Life saver for 60 years | Volvo Group

1992 was the first year in which Volvo buses were equipped with seatbelts on passenger seats.

It is somewhat amusing to think that the engineer who invented the seatbelt, which secures drivers in their seats, had previously spent several years throwing them into the air! Because, at the end of the 1950s, when Volvo’s Chief Executive Gunnar Engellau asked Nils Bohlin to invent a device that would make Volvo synonymous with safety, Bohlin was working on ejector seats at Saab’s aircraft section.

In 1958, Volvo Chief Executive Gunnar Engellau, visited the aircraft engineer, Nils Bohlin. The ejector-seat designer was tasked with doing the opposite for Volvo: designing a device that would keep the driver in his seat in the event of a collision. The three-point belt Bohlin developed fitted diagonally from shoulder to hip and then to the other hip. According to Nils Bohlin, the user friendliness of the belt was an important prerequisite for its success.

More lives were saved

Even if Volvo patented this revolutionary invention 1958, it released the technology to allow every vehicle manufacturer to take advantage of it. As a result, even more lives were saved.

In the following year it became standard equipment on the Volvo Amazon passenger car. Sixty years later, the seat belt is a natural part of every vehicle, as well as being the individual innovation that has saved most lives in traffic.

In 1979, seatbelts also became standard in Volvo trucks. According to the Volvo Trucks Safety Report in 2017, half the truck drivers killed in traffic accidents would have survived if they had been wearing their seat belts.

Belts in buses

1992 was the first year in which Volvo buses were equipped with seatbelts on passenger seats.

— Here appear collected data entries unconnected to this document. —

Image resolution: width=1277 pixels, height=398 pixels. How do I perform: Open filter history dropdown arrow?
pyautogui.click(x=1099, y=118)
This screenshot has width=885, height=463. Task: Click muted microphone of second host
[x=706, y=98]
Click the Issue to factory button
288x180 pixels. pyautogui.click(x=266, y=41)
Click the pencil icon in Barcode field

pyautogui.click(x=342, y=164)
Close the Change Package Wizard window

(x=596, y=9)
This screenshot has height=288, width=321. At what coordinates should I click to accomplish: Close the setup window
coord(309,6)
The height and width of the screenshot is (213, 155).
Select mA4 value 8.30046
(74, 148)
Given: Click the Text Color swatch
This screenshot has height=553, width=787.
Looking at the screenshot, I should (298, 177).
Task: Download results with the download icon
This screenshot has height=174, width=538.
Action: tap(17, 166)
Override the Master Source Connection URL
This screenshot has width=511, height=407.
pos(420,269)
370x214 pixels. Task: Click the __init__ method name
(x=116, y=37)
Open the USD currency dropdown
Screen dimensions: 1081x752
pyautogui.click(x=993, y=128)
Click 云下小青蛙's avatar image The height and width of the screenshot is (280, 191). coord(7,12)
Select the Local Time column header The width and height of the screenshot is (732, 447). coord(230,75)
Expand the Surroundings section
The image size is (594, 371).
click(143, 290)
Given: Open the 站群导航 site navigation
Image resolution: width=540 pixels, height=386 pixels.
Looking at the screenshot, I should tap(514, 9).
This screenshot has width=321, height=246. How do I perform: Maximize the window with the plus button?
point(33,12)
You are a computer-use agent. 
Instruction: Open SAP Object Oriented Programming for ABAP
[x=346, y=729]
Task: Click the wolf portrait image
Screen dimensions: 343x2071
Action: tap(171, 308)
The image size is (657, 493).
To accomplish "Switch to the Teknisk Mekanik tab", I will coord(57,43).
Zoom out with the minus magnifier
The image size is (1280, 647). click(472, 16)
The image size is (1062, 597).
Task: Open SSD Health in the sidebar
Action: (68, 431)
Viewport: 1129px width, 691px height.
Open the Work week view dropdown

The trends indicate that, like most other features in vehicles, the seatbelt is going to be smarter and connected. The industry is experimenting with belts that inflate in the event of a collision, belts that adapt to the driver’s body and belts that measure the driver’s values and emit a warning if he or she drops off. Of all the trends, however, there is one that saves most lives: that more and more countries are introducing legislation to make wearing seat belts compulsory.